Anche perché, facevano notare i frugali, molti dei governi che richiedevano maggiore assistenza economica non si erano mai interessati ad aggiustare i loro bilanci e avrebbero continuato a infischiarsene. Insomma, la diffidenza dell’Aia era abbastanza evidente. Dopo settimane di trattative e discussioni, alla fine la Commissione europea mise sul tavolo una proposta che esacerbò gli animi: 500 miliardi di trasferimenti a fondo perduto e altri 250 miliardi di prestiti a condizioni agevolate. Gli olandesi, così come gli austriaci, ingoiarono il rospo, pur ricordando la necessità di ancorare l’erogazione dei denari a linee guida decise in fase di contrattazione. Detto altrimenti, Bruxelles avrebbe dovuto prestare e offrire soldi soltanto di fronte a certe garanzie.

La mossa di Rutte

Al netto di qualche intervista minacciosa, sembrava che i rappresentanti dei governi frugali avessero accettato il dato compiuto. A quanto pare, invece, c’è chi ancora spera di far saltare il banco. È il caso, come detto, di Mark Rutte. Secondo quanto riferito dall’HuffPost, il premier olandese sarebbe alla ricerca di un modo per silenziare i continui attacchi ricevuti in casa.

Il perché di un simile clima nei suoi confronti è presto detto. Rutte è finito nell’occhio del ciclone per l’accordo di luglio sul Next generation Eu, ovvero l’intesa che consente agli Stati più scettici di attuare una sorta di freno di emergenza per controllare come i vari Paesi spenderanno i fondi e europei ricevuti. Gli oppositori di Rutte hanno fatto notare come quello che è stato definito freno di emergenza in realtà non serva a niente.

In altre parole, il premier non sarebbe riuscito a imporre un vero diritto di controllo con il quale mettere nel mirino le modalità di spesa dei denari dei Paesi mediterranei, su tutti l’Italia. Finito con le spalle al muro, Rutte si è giocato l’ultima carta a sua disposizione, sottolineando la necessità di ristabilire un’Europa senza Polonia e Ungheria.

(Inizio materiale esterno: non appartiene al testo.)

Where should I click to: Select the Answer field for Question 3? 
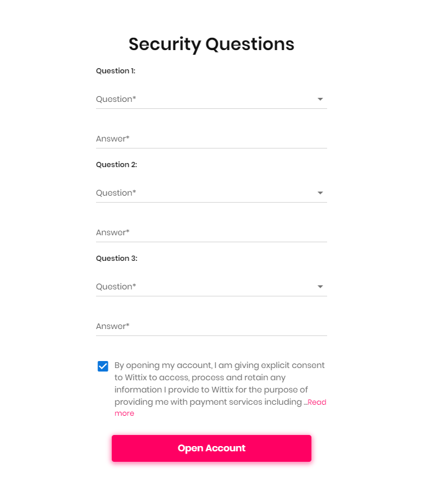pos(211,327)
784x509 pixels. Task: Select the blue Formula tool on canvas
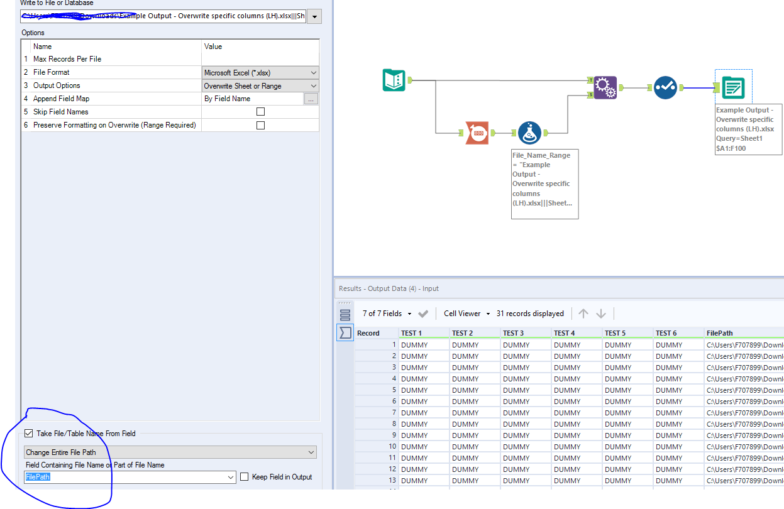click(x=529, y=133)
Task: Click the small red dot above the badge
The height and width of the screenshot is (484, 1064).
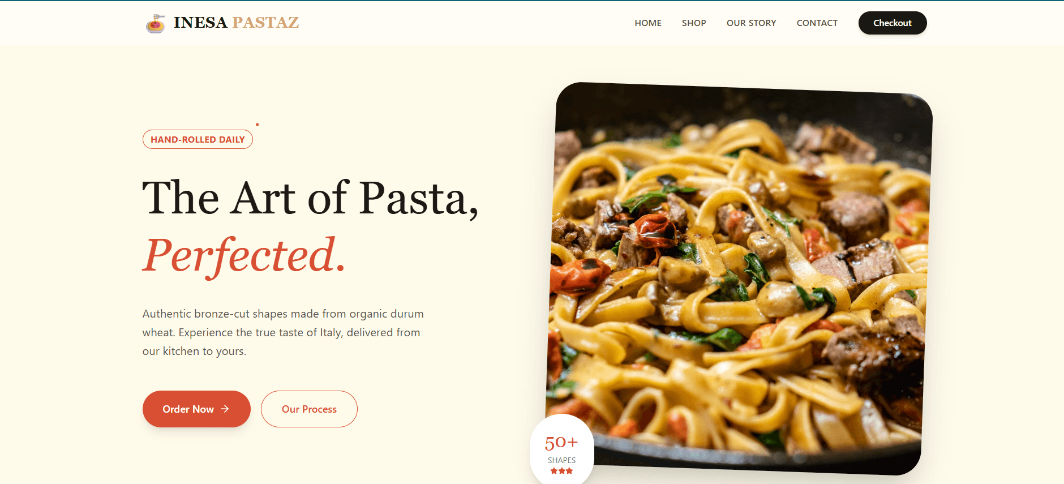Action: click(257, 125)
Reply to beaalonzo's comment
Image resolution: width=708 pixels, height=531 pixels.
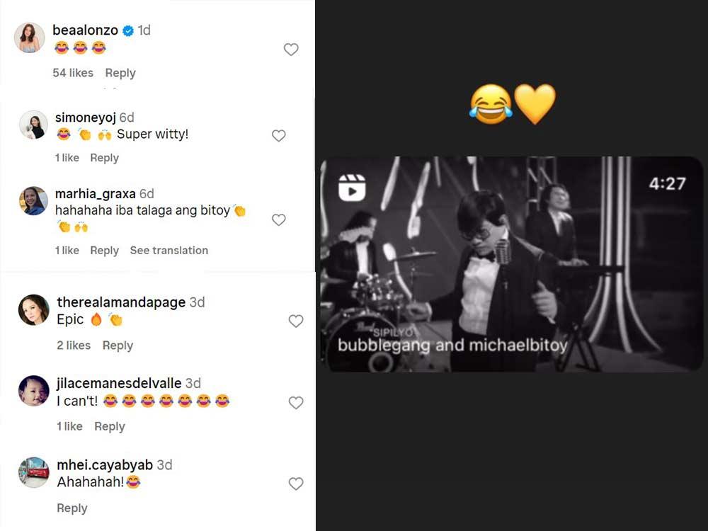pos(120,73)
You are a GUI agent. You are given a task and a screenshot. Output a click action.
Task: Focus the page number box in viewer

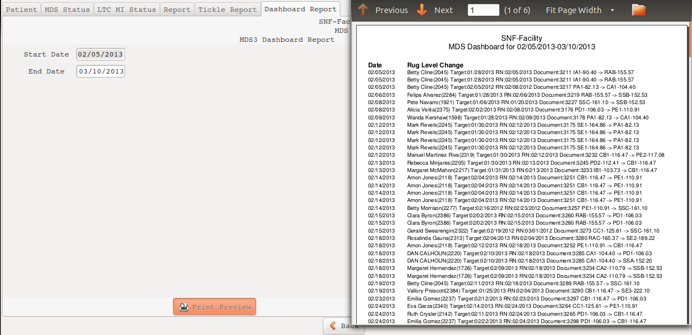(483, 10)
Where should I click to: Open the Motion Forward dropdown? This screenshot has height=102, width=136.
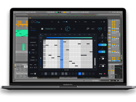coord(33,60)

Fare leva su Ungheria e Polonia

Cerchiamo di spiegare meglio il piano di Rutte. Il premier olandese sta cercando di appigliarsi al rispetto dello stato diritto, lo stesso casus belli che nel recente passato lo ha più volte fatto scontrare con l’ungherese Viktor Orban. Scendendo nel dettaglio, Ungheria e Polonia sono, a loro volta, nel mirino del Parlamento europeo. Bruxelles chiede maggiori condizionalità sullo stato di diritto .

Da questo punto di vista, chi non rispetta i diritti fondamentali non riceverà i fondi. Rutte ha quindi pensato bene di appoggiare in questa battaglia proprio il Parlamento europeo, lo stesso che a dicembre dovrà mettere l’ultima parola sul bilancio. Il rischio più grande, sottolineano fonti europee all’HuffPost, è quello di stoppare la partenza del Recovery Fund.

Anche perché Ungheria e Polonia non arretreranno di un millimetro e non si piegheranno mai alle richieste dell’Ue. Il governo ungherese ha pure minacciato di non approvare in Parlamento il pacchetto dal quale deriveranno le risorse come digital tax e carbon tax per finanziare il debito comune, e dal quale la Commissione europea raccoglierà le risorse del Recovery Fund sul mercato. In vista delle elezioni politiche olandesi del 2021, dunque, Rutte sta cercando in tutti i modi di non essere travolto dalle critiche sui fondi europei.